> **Extracted text**:
Over the last couple of weeks, I’ve read more benchmarks and other performance measurements on SSDs than I’ve ever seen before, thanks to so many of you who have contributed results from your own tests. This article explains some of the difficulties in interpreting this avalanche of data, and how we can move forward.
Benchmark for what?
We run benchmark tests for different reasons. For some, it’s to prove that their purchase choice performs better than those of others. For those in the trade, it’s to show how fast their product is compared with their competitors. What I want to know, though, is how fast storage will be when in use, typically doing mundane tasks like reading and saving files, and when copying in the Finder.
That’s important, because some benchmarks use quite different code from that normally used by apps, and features in storage can also be tuned to deliver better benchmark results even though in real use they’re slower. So any benchmark which runs crafted code calling low down functions in C doesn’t tell me as much as that using standard FileHandle calls from Swift or Objective-C. And if the test doesn’t explain exactly what it does, we simply can’t trust what it’s doing.
Having decided what to benchmark, we then need to get its best estimate, either with small dispersion or known variance. In principle, all these tests should be deterministic, so with negligible noise or error, but in practice there are a great many other factors which can come into play, including:
- combinations of hardware, including case/enclosure, cable, host Mac
- different versions of macOS, kexts, firmware, etc.
- other software running which may access the disk during testing
- variation in negotiated bus/port speeds
- capacity of storage
- amount of free space on the storage
- availability of SLC Write cache on SSDs
- caching/buffering in memory, both on the Mac and in the storage
- onset of write cache exhaustion or thermal throttling
- unknown factors.
As in many other fields, you can design small experiments which control as many of those variables as possible in order to make comparisons, or you can pool data with high dispersion and analyse it statistically. What you can’t do is use individual data taken from the population to make the sort of comparisons you’d make in controlled experiments, because too many of those variables are uncontrolled.
This is a trap we all fall into at times. Suppose we see 99 reports of a particular SSD clocking up a write speed of 2.8 GB/s, and a single claim of 3.4 GB/s. Does that mean that those 99 reports were in error? Statistically, that singular result is an outlier. It might be an outright lie (some people do say strange things online), a simple mistake for what should have been 2.4 GB/s, or an unreliable test because of any of the factors above and below.
By far the most popular benchmarks used in macOS are those generously provided free by Blackmagic and Amorphous.
Blackmagic Disk Speed Test is primarily intended to help users of Blackmagic products determine whether their storage is capable of the write and read performance required to handle different types of video. Its analogue speedometer display is fun, but constantly changes during testing, leaving you guessing what the true transfer rates were. This makes its results subjective and susceptible to user interpretation.

> **The tasks**:
1 – Check three statements against the SSD benchmark article and answer yes or no for each, quoting the words of the article that settle it. (a) Blackmagic Disk Speed Test shows its results on an analogue speedometer display. (b) The amount of free space on the storage is listed as a factor that can affect test results. (c) The author finds a benchmark running crafted C code more informative than one using standard FileHandle calls.
2 – Please copy everything in the SSD benchmark article from "Over the last" down to "can move forward.", leaving the wording unchanged.
3 – Carry on the SSD benchmark article past its final sentence.

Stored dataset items
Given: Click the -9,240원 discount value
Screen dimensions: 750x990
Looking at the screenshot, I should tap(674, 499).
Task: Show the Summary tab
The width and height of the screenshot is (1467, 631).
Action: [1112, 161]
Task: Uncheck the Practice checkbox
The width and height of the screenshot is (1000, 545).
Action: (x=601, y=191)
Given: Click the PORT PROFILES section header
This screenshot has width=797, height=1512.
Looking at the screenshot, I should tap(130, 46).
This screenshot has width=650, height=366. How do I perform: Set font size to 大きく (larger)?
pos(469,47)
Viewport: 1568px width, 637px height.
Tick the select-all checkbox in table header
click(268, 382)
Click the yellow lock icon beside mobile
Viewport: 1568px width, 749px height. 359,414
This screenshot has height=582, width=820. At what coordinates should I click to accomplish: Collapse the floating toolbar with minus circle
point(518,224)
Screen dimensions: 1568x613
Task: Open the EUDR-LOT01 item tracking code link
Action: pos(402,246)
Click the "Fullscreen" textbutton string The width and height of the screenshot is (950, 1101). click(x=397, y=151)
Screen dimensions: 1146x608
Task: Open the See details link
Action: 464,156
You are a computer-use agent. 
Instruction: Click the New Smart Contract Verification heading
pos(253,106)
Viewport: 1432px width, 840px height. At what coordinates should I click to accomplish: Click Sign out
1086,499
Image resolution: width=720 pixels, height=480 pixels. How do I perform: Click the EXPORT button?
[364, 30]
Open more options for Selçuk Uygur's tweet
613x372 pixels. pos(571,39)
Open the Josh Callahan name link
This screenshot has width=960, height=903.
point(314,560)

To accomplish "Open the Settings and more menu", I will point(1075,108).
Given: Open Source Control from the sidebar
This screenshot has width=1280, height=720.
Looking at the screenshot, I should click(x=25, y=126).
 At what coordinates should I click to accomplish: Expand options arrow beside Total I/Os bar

> **Exercise responses**:
1 –
(a) Yes: "Its analogue speedometer display is fun, but constantly changes during testing"
(b) Yes: "amount of free space on the storage"
(c) No: "any benchmark which runs crafted code calling low down functions in C doesn’t tell me as much as that using standard FileHandle calls from Swift or Objective-C"

2 –
Over the last couple of weeks, I’ve read more benchmarks and other performance measurements on SSDs than I’ve ever seen before, thanks to so many of you who have contributed results from your own tests. This article explains some of the difficulties in interpreting this avalanche of data, and how we can move forward.

3 –
AmorphousDiskMark is backed up by more information, for instance that its default sequential read/write queue depth is 8, test iterations are 5, test size is 1 GiB, test interval of 5 s, and a test duration limit of 5 s. For the most widely quoted figure of “SEQ1M QD8”, it’s described as “reading/writing the specified size file sequentially with 128 KiB blocks from the specified number of threads (queue depth).”
It’s most commonly used in its default configuration, with 5 test iterations of 1 GiB, for which it “shows the median score”. Although taking the median of five results may appear a wise statistical precaution, as the user is given no idea of the spread of results it’s easy to see how misleading that can be. For example, two sequences of test results would result in the same median:
- 2.5, 2.5, 1.5, 0.5, 0.5 GB/s
- 1.5, 1.6, 1.5, 1.4, 1.5 GB/s
In the first tests, the median of 1.5 GB/s appears to part of a sequence in transition from a high value of 2.5 to a low value of 0.5 GB/s, while in the second set, it appears to be a good estimate of tests with low dispersion. Without the original values or a measure of dispersion, the user isn’t aware of the nature of the results. That approach is sadly extremely common among benchmarks of all kinds.
A problem common to both these tests is their reliance on a single transfer size, typically in the range 1-5 GB, and the limited number of measurements performed. Transfer rates in the range 2-100 MB are often significantly lower, and more relevant to typical use cases, and some storage becomes significantly slower above 1 GB, equating to large media file sizes. Measuring five transfers totalling around 1 GB each is inadequate to provide any information about such broader performance.
Limits of credibility
One of the simplest ways to start validating results is to know the limits of credibility. If someone claims to be 3 metres tall, we know that either the number is wrong, or they’re nearly 30 centimetres taller than the tallest person ever. For each external bus, there’s a physical limit to the transfer that can be achieved between Mac and peripheral, although that can be controversial.
For example, Thunderbolt 3 and 4 are limited to an absolute maximum of four lanes of PCIe 3.0, which works out at slightly less than 4 GB/s. However, compliance with those standards for peripherals doesn’t require support for all four lanes, only two. This means that most TB3 external SSDs will be limited to less than 2 GB/s.
Vendors of TB3 SSD enclosures and complete drives, such as specialists OWC, are careful not to claim transfer rates over 2.8 GB/s for their TB3 products, and those supporting two rather than four PCIe lanes are generally claimed to deliver slightly less than 1.6 GB/s. Even if a Samsung 980 PRO SSD might be capable of a read speed of 7 GB/s when connected directly to an internal interface, that doesn’t mean that it can be any faster than those system limits for TB3.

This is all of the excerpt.